Cellular plasticity may be largely accountable for intratumoral heterogeneity, a phenomenon which is frequently observed in PCa and impacts tumor progression and treatment resistance (Le Magnen et al. 2018). Complementary to our modeling efforts, our research therefore aims at dissecting cellular heterogeneity in the context of resistance to androgen-deprivation therapy (i.e. “castration-resistance”), the mainstay for treatment of advanced PCa. In this framework, our preliminary findings highlighted stemness-associated patterns that are associated with the development of castration-resistant PCa (Federer-Gsponer et al. 2020). Building on this study and on our organoid work, we are now exploiting single-cell based approaches (scRNA-seq, CODEX), organoid models and longitudinal cohorts of clinical samples to investigate cellular dynamics underlying response to androgen-targeted therapies at single-cell level (project funded by the SNSF and KLbB). We envision that this study will lead to the identification of refined prognostic and predictive markers, as well as novel therapeutic targets for advanced PCa. Using similar technologies, we are using patients’ samples and PDO models recapitulating specific molecular subtypes to decipher basic mechanisms driving cellular plasticity in the context of BC (Figure 3).

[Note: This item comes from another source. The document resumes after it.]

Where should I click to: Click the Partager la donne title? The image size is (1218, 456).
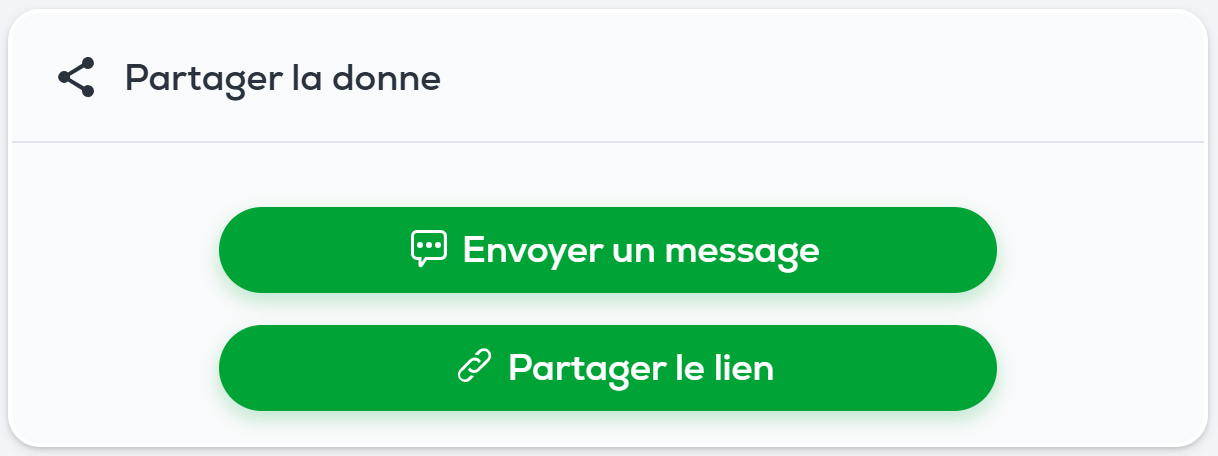point(282,77)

Connection to Clinical Practice

Our laboratory is a joint venture between the Institute of Pathology and the Department of Urology at the University Hospital Basel. As such, it relies on a strong connection with the clinic and on a close collaboration with urologists (Prof. Helge Seifert, Prof. Cyrill Rentsch) and pathologists (Prof. Lukas Bubendorf, PD Dr. Tatjana Vlajnic), who are directly involved in the research projects. Access to relevant clinical samples is further enhanced through our collaboration with the Departments of Urology and Oncology at St. Clara Hospital and the department of Urology of Kantonsspital Baselland. With this interdisciplinary setting, we ensure the clinical relevance of our findings and expect accelerating efforts towards personalized medicine approaches for patients with advanced urological cancers.


Figure 1. Prostate cancer patient-derived organoids. (A) Cartoon depicting the experimental strategy to establish organoids derived from primary PCa or PCa metastasis (B) Bright field images, corresponding H&E staining, and immunofluorescence analysis for the indicated antibodies in selected organoids representative of five major morpho-histological subtypes.

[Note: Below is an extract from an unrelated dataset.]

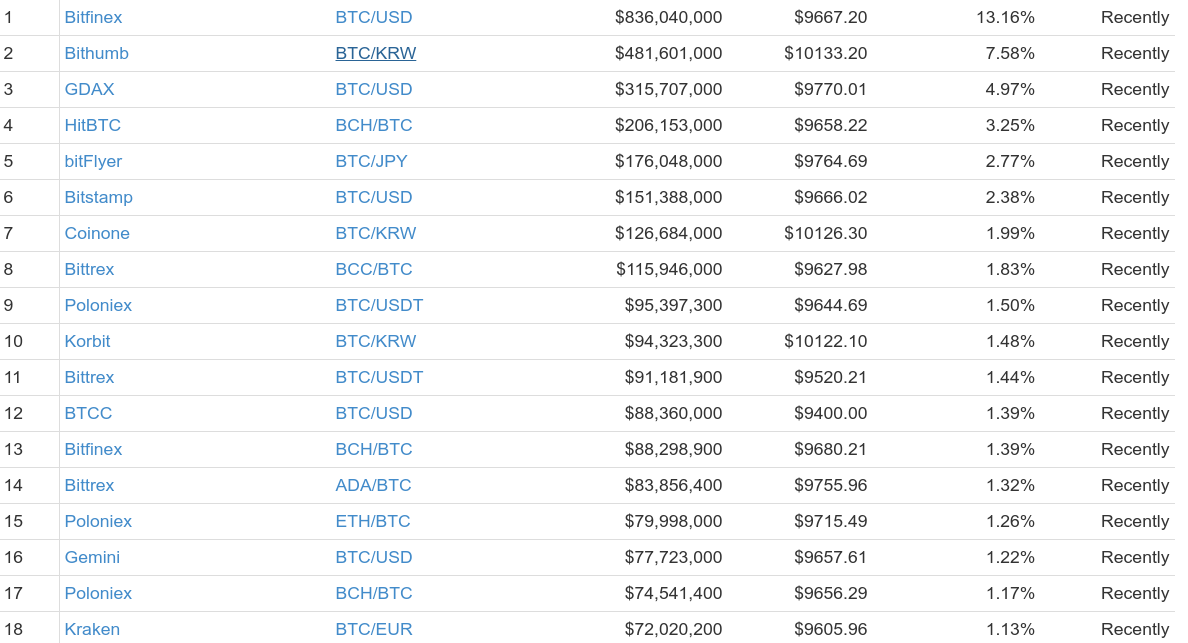Open the underlined BTC/KRW pair for Bithumb
1188x643 pixels.
coord(376,53)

Figure 2. A new organoid model of hormone-naïve PCa which displays sensitivity to androgen-targeted therapies (A) Organoids derived from a hormone-naïve lung metastasis sample (P20-11-Lg) were established after 10 days of culture. (B-C) P20-11-Lg organoids recapitulate phenotypic and genomic features of the patient’s sample they are derived from. (D) Culture of P20-11-Lg organoids with high (1nM), low (0.1 nM) or no DHT (0 nM) leads to significant decreased survival (E) Treatment of P20-11-Lg organoids with different concentrations of Enzalutamide or Abiraterone.


Figure 3. Dissecting cellular heterogeneity in BC using CODEX. Expression patterns of indicated markers are shown in a non-muscle invasive BC sample (left) and a muscle-invasive BC (right) sample.